Adri Remeeus. Foto Wim de Koning Gans
De kuifmees hoort landelijk nog tot de vrij talrijke broedvogels met ongeveer 14.000 broedpaartjes. De verspreidingskaart ervan zou als een sjabloon passen op een kaart die de verspreiding van naaldhout weergeeft: Drenthe, het Veluwemassief, de Utrechtse Heuvelrug en Noord-Brabant. Ook de duinstrook is zichtbaar. De kuifmees komt daar voor van Schoorl tot Den Haag.
Kuifmees nader geïntroduceerd
De kuifmees broedt uitsluitend in naaldbossen boven een bepaald oppervlak. Bossen kleiner dan vijftig hectare zijn minder geschikt als leefgebied dan grote aaneengesloten complexen. Als de bossen kleiner worden daalt zowel het aantal als de dichtheid van de kuifmees. Dat wil zeggen dat er natuurlijk minder kuifmezen in een klein bos voorkomen, maar ook minder per hectare.
In de Haagse regio is de soort vrijwel beperkt tot het Ganzenhoekbos in de noordhoek van Meijendel en het Duinrellbos. Vanaf half juni kunnen ook op andere plekken kuifmezen worden waargenomen. Dat zijn altijd de jongen. Volwassen vogels komen zelden verder dan vijftien kilometer van hun broedomgeving, zo is uit ringonderzoek gebleken. Dat maakt de soort zo kwetsbaar.
Vervangen van naald- door loofbomen
De afgelopen decennia is heel wat naaldhout verdwenen.

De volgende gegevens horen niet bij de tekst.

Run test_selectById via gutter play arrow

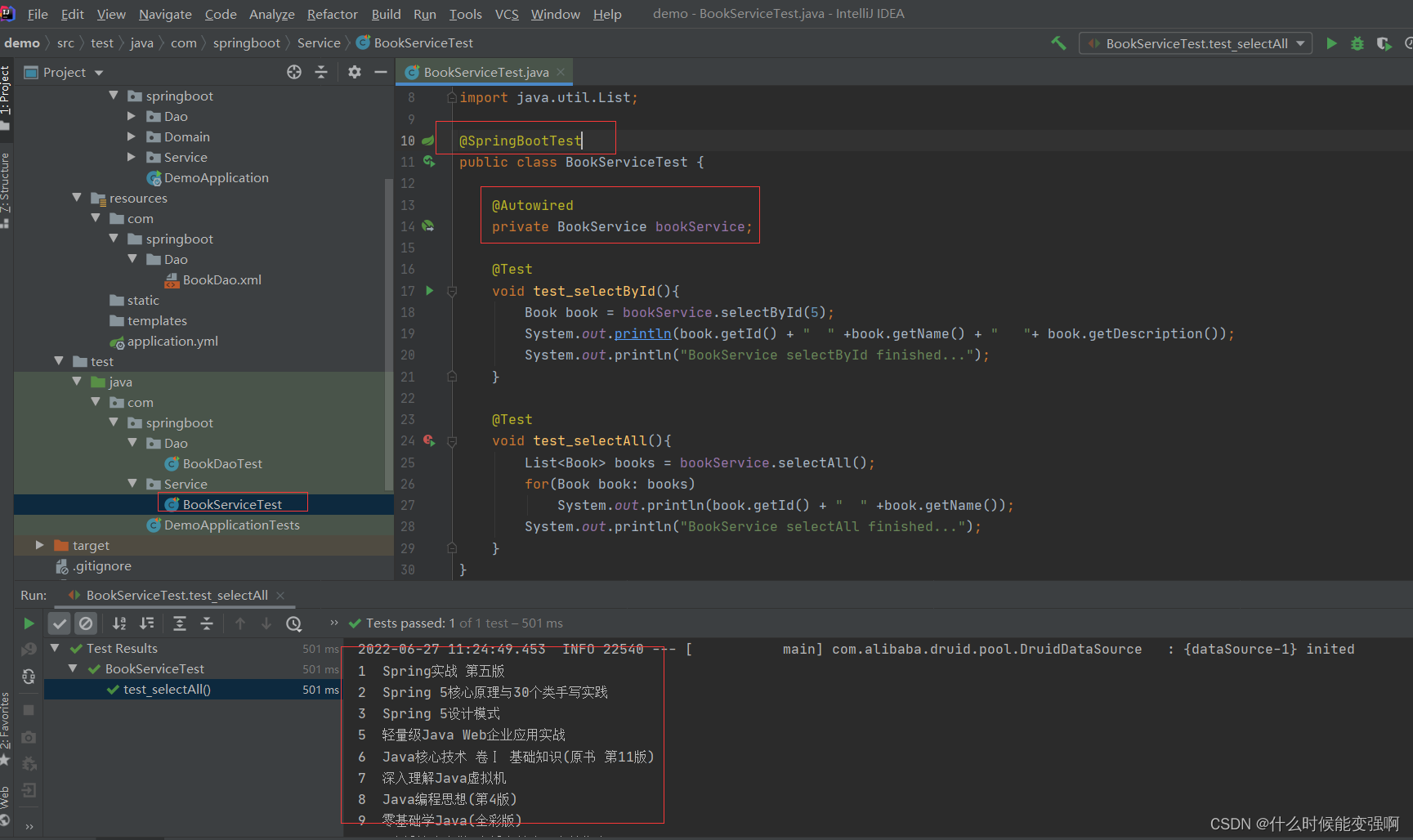[x=430, y=290]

Nadat in de jaren zeventig en tachtig door de zure regen veel naaldbomen waren gestorven, zijn veel bossen omgevormd tot gemengde bossen. Ook zijn naaldbossen geruimd om ruimte te maken voor heidevelden. Ook in onze omgeving zijn een aantal jaren geleden in het Ganzenhoekbos heel wat dennen gesneuveld. Sinds eind vorige eeuw is het aantal kuifmezen daarom landelijk gestaag afgenomen. En omdat de soort zo honkvast is gaat hij niet op zoek naar andere naaldhoutbossen. Voor de populatie in de duinen is een extra obstakel het feit dat de naaldbossen in de duinen geïsoleerd liggen van de overige geschikte bossen.
Verdwijnt de kuifmees uit ‘het Haagse’?
Het is lastig te zeggen of de kuifmees in onze regio kan voortbestaan. Feit is wel dat kleine en geïsoleerde populaties compleet kunnen verdwijnen door het vellen van naaldbossen. Dat geldt trouwens ook voor vogelsoorten als zwarte mees en kruisbek. Ook bevatten dennenbossen specifieke plantensoorten, zoals de kleine keverorchis en de dennenorchis, en paddenstoelen als de panteramaniet, dennenbloedzwam en de paarse dennenzwam. Beheerders moeten beseffen dat naaldhout een eigen, kostbaar ecosysteem is dat verloren gaat bij het overgaan op een gemengd bos.